Warrington College of Business mourns the loss of Entrepreneurship and Innovation Center founding director Arnold Heggestad
GAINESVILLE, Fla. – It is with the greatest sadness we share the loss of University of Florida Entrepreneurship and Innovation Center Founding Director and Professor Emeritus Arnold “Arnie” Heggestad. He was 77 years old.
“We were all brought together as part of Arnie’s vision to create an entrepreneurship center that would challenge students to launch companies and change the world,” said Jamie Kraft, director of the Entrepreneurship and Innovation Center. “The Center has grown to do just that since its inception, and we all have been lucky enough to be contributors to that dream.”
In addition to his direction in founding the Entrepreneurship and Innovation Center at the Warrington College of Business in 2000, Heggestad taught economics, finance, banking, and served as chair of the now-Eugene F. Brigham Department of Finance, Insurance and Real Estate and associate dean of the Warrington College of Business. In the 1990s, prior to launching the Entrepreneurship Center, Heggestad oversaw technology commercialization at UF.
In addition to his time at UF, Heggestad served as the chairman of the state Commission on Government Accountability and was a founder of the Enterprise Florida public-private economic development organization and its private equity fund.
Growing up just outside of Washington, D.C. in College Park, Maryland, Heggestad received his BA in economics from the University of Maryland and Ph.D. in economics from Michigan State University. After receiving his Ph.D., Heggestad returned to Washington, D.C. to work as an economist at the Federal Reserve. After three years with the Fed stationed on the fifth floor of the Watergate office building, one floor below the Democratic headquarters during the Watergate scandal, Heggestad came to Warrington in 1973 to try teaching for a year. In that year, he was hooked, and continued at Warrington for 36 years until his retirement in 2010.
In those 36 years, Heggestad had a profound impact on those around him. Dr. Kristin Joys met Heggestad in 2000 while she was a graduate student at UF, writing her dissertation on the nascent field of social entrepreneurship. Now the Director of Social Impact and Sustainability Initiatives at the Entrepreneurship and Innovation Center, Joys credits Heggestad with being her mentor, advisor, cheerleader and the person who made it possible for her to have her dream job creating opportunities for students to learn about social entrepreneurship at UF.
“Arnie was the catalyst who made it possible for our Social Impact and Sustainability Initiative to launch, followed by the Young Entrepreneurs for Leadership and Sustainability (YELS) Summer program the following year,” said Joys. “Twenty years later, not a day goes by that I don’t thank my lucky stars for Arnie’s impact on my life and that of countless other students. It’s been a delight to be a part of CEI since its founding – to see Arnie’s vision become a reality – and in some ways, exceed what he’d imagined possible.

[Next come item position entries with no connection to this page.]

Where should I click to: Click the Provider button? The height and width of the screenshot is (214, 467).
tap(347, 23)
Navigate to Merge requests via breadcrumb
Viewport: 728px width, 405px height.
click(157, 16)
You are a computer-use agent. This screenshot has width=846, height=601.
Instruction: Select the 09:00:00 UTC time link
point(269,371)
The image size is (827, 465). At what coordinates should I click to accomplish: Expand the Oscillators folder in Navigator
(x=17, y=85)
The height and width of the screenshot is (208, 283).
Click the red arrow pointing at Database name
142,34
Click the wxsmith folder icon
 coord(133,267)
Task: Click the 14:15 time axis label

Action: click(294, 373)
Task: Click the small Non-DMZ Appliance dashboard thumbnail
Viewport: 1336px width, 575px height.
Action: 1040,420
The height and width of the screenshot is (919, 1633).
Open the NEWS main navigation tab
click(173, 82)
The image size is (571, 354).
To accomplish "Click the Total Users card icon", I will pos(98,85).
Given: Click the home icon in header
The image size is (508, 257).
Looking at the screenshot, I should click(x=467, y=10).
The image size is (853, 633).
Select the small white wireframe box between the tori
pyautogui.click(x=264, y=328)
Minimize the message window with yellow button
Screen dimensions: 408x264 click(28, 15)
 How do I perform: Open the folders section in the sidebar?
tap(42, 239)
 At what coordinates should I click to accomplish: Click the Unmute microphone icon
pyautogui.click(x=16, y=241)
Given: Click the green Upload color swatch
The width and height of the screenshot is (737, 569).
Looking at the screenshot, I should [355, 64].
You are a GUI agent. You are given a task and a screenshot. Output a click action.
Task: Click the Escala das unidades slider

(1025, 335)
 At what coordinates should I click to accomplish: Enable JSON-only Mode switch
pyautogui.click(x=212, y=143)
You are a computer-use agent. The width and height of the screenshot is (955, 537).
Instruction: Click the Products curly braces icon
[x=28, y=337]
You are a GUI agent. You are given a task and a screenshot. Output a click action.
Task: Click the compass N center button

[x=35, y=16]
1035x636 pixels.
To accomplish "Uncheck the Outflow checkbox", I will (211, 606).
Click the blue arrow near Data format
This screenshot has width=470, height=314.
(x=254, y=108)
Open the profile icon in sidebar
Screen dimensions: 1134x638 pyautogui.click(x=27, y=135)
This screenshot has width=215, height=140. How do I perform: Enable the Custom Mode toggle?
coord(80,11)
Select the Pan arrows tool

“The Center is very much to credit with much of the entrepreneurial activity on campus and the greater-Gainesville community – and that all comes back to Arnie and his passion for entrepreneurship and wanting to empower students to change the world.”
Serial entrepreneur Cameron MacMillan (BSAc ’07, MSE ’09), who co-founded Raise the Village as a student in the Thomas S. Johnson Master of Science in Entrepreneurship program and went on to launch RotoGrinders, acquired by Better Collective in May 2019 for $35M said, “Professor Heggestad was an integral part of my studies, and I wouldn’t be where I’m at today without his vision and initiatives to help create UF’s Entrepreneurship program. He will be fondly remembered, and sorely missed.”
Like with Joys, MacMillan and many others, Heggestad strongly encouraged all students to follow their passions.
“The Entrepreneurship and Innovation Center is Arnie’s life-legacy, where his hearty laughter filled the office, and he could often be heard encouraging students and asking, ‘If you have a passion, what time is better than now?’” said Kraft.